[llvm] [MachineScheduler] Experimental option to partially disable pre-ra scheduling. (PR #90181)

Tue May 21 03:14:52 PDT 2024

JonPsson1 wrote:

@michaelmaitland Thank you for taking your time with this! Interesting that on RISC-V this does not seem to matter much, at least generally. It would then be interesting to see if any individual file got better on RISC-V by disabling the scheduler (-mllvm -enable-misched=false). It would be most interesting to see this per scheduled region, or even per function, but any big regression should also be visible on a file comparison.

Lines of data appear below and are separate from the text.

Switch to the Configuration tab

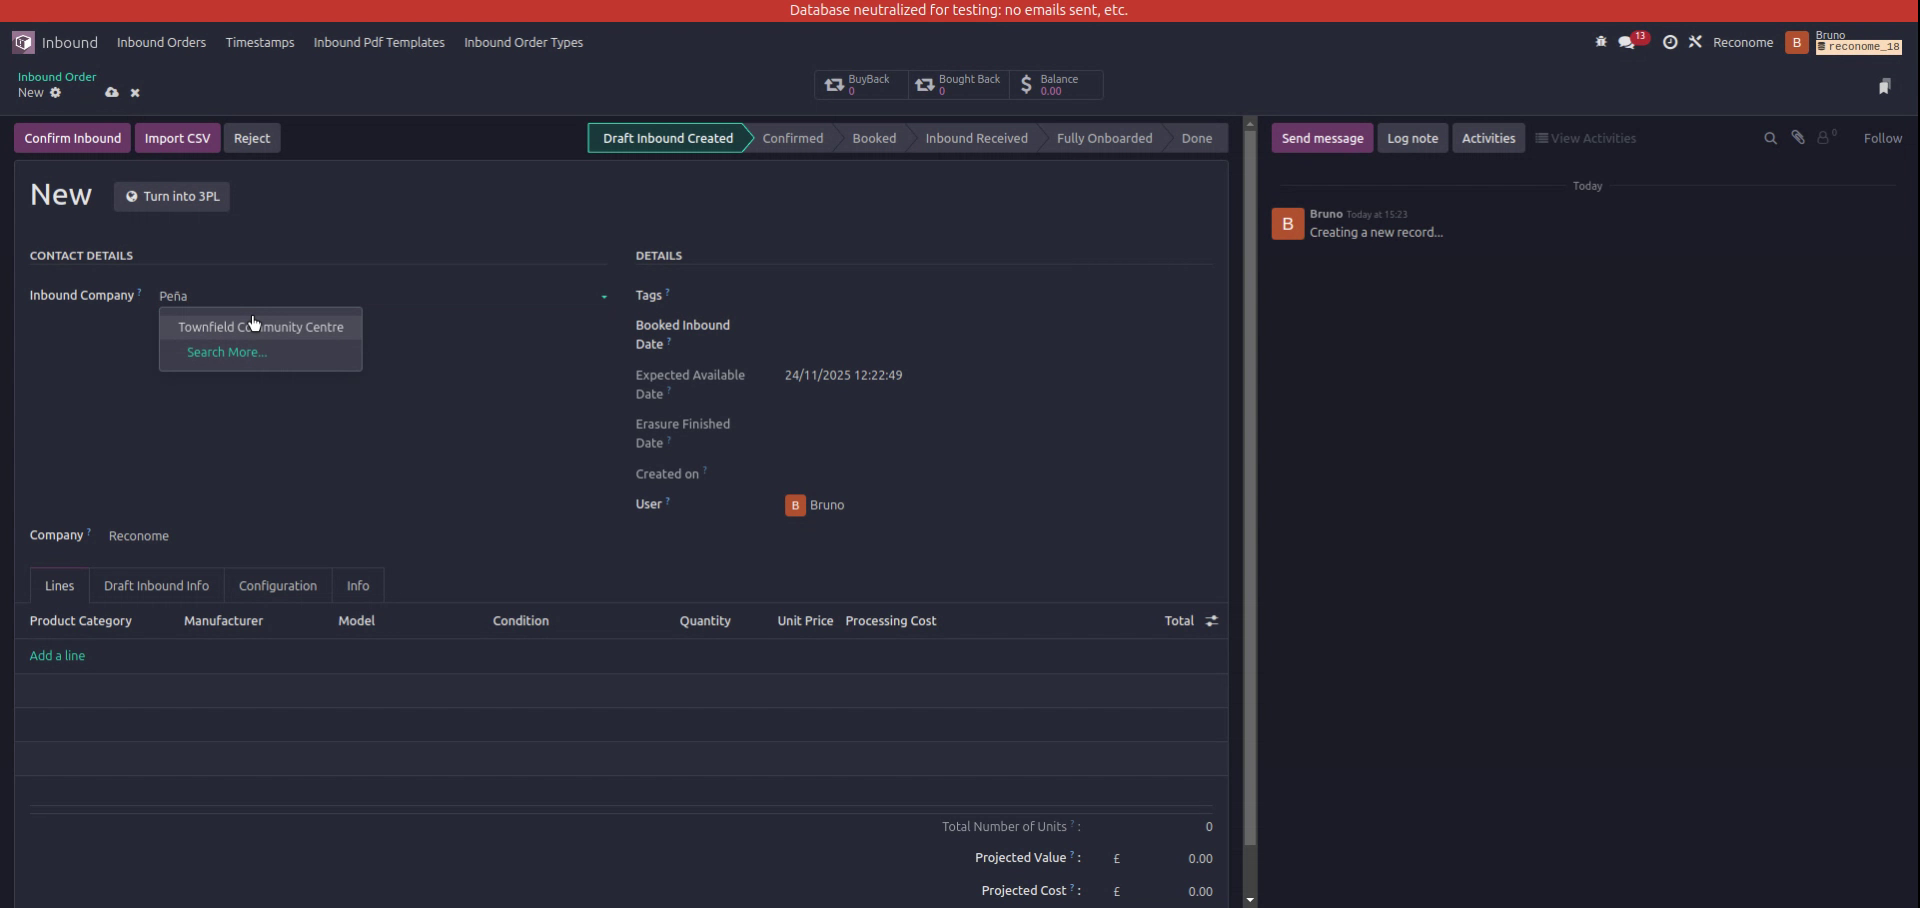click(x=277, y=585)
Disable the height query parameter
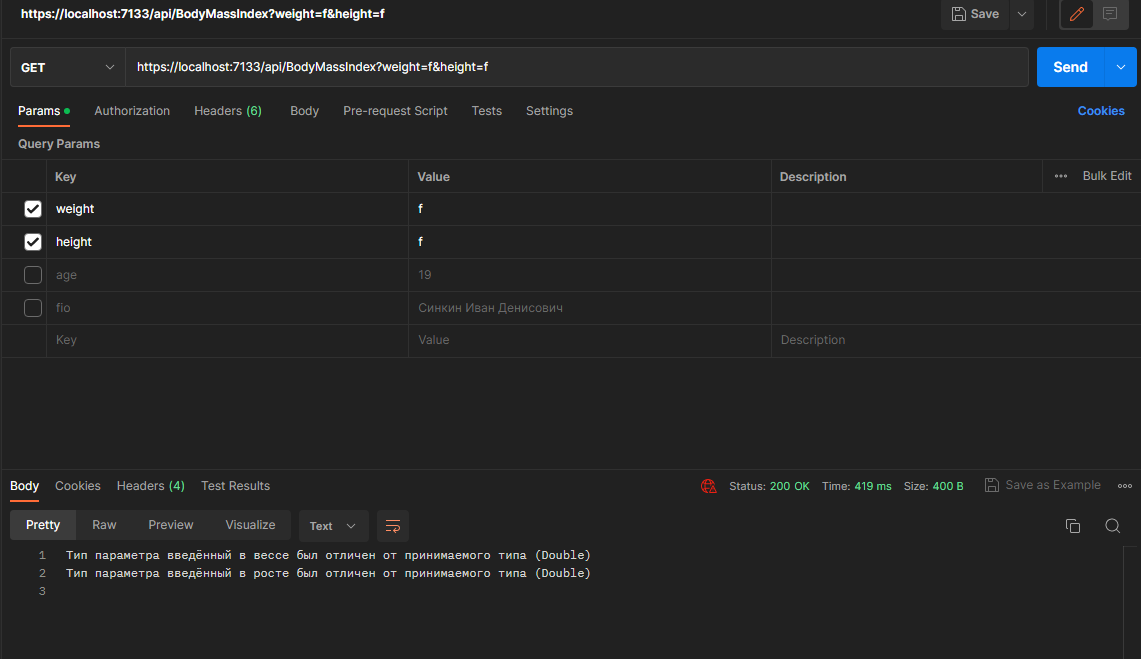The width and height of the screenshot is (1141, 659). pyautogui.click(x=32, y=241)
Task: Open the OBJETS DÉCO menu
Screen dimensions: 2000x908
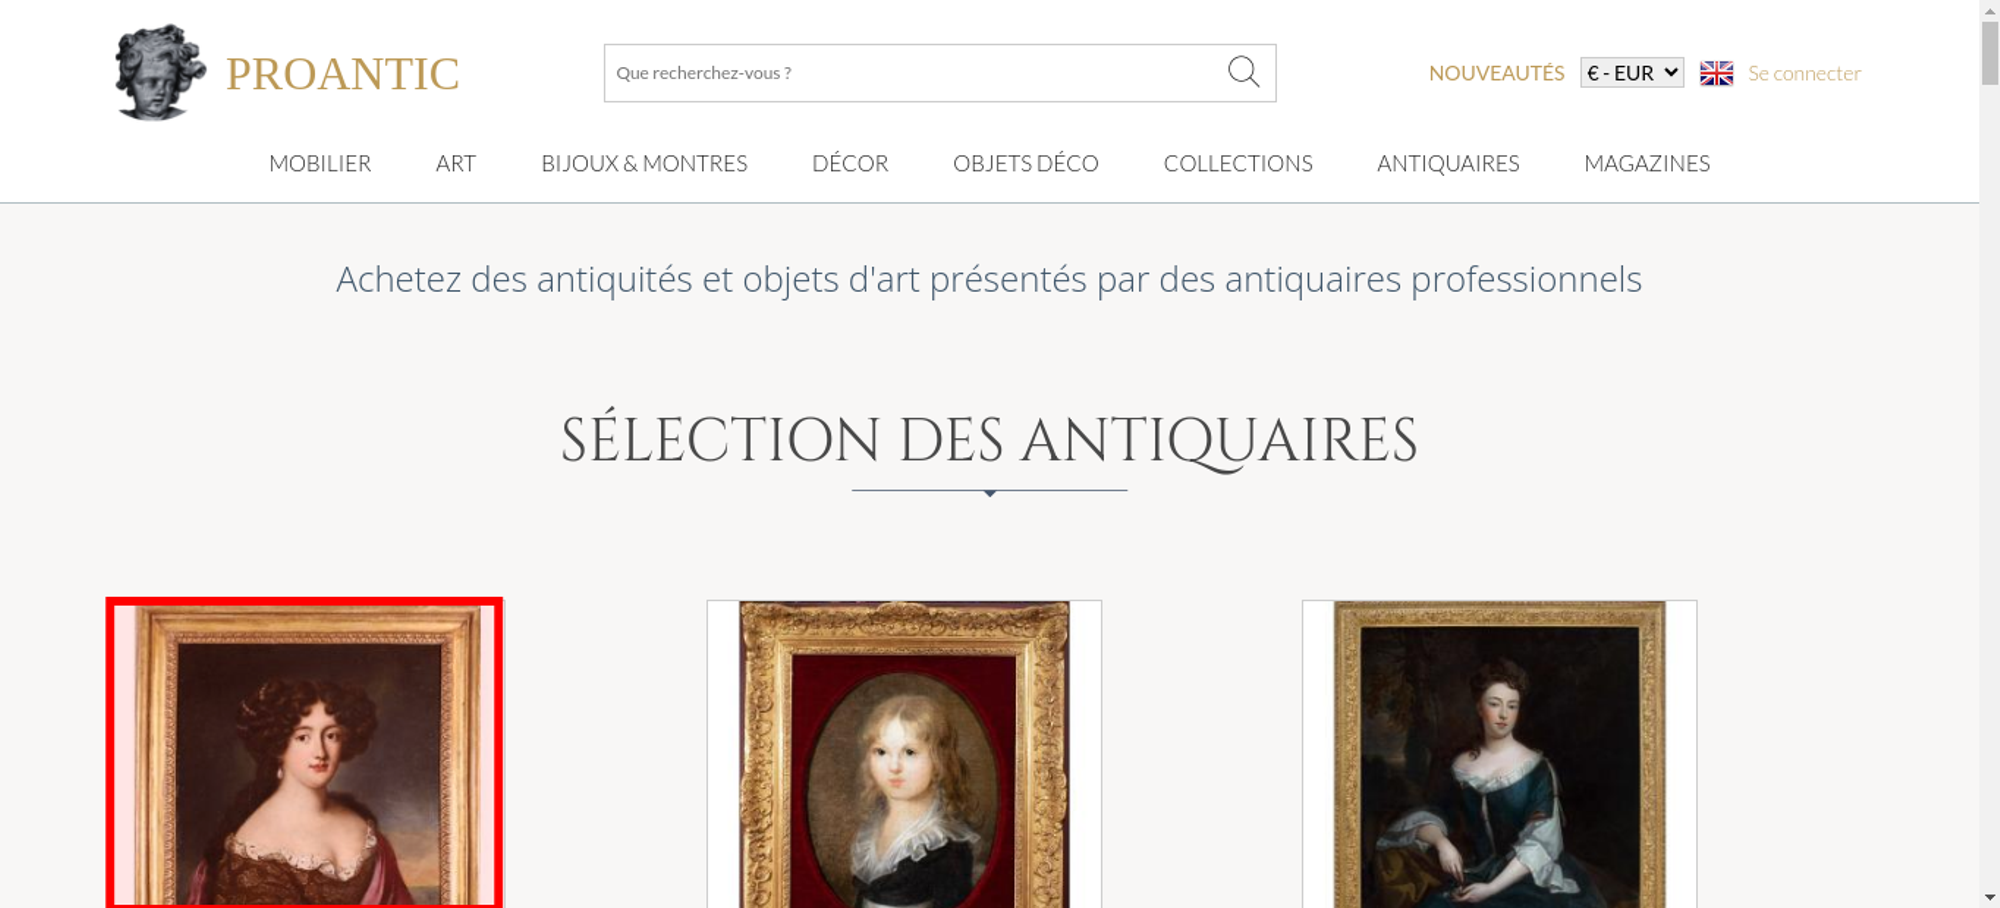Action: (x=1026, y=163)
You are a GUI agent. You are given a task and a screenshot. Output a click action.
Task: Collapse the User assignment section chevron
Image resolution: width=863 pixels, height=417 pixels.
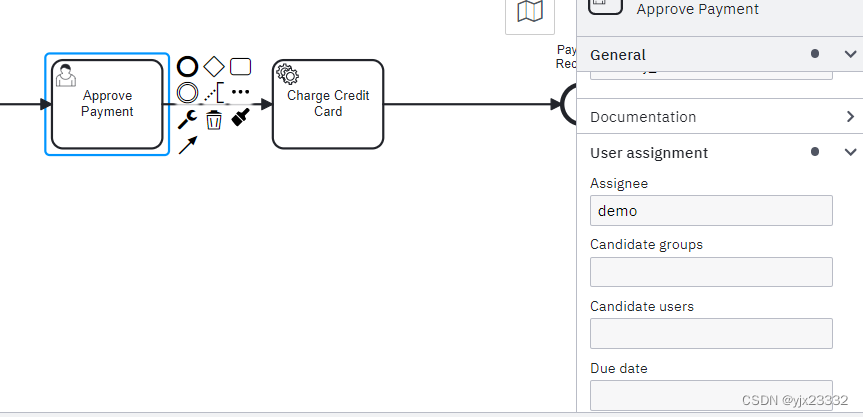(x=851, y=153)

I fully agree that this option is only temporary, if even that. Instead of actually pushing this patch as it is, I will soon add here some experimental pre-RA heuristics that should at least in theory be better for an out-of-order target. I am hoping that this will be evaluated on other OOO targets, and if there indeed is a common ground here, some new OOO strategy could be developed.

> Have you looked at the instructions that are leading to the performance differences? Are there certain kinds of instructions or instruction sequences that are getting impacted?

That's a good question, but I have not a simple answer to that. One observation is that the instructions are before scheduling in a fairly reasonable order with long chains of def-use-def-use... but then the scheduler decides to mix those chains up so that a lot more registers are live in parallel than before. The GenericScheduler is dumb in that it does this after looking at just different SUnits, and does not consider anything like sub-trees or groups of instructions. It will never do some "lookahead" and finish of a sequence of instructions where it could reduce liveness, but it may instead continue to add too much ILP even though the heuristic is related to register pressure. So I would say that in this worst case (cactus) it is simply adding too much ILP in the huge block, while the unscheduled instructions where in a pretty good order to begin with.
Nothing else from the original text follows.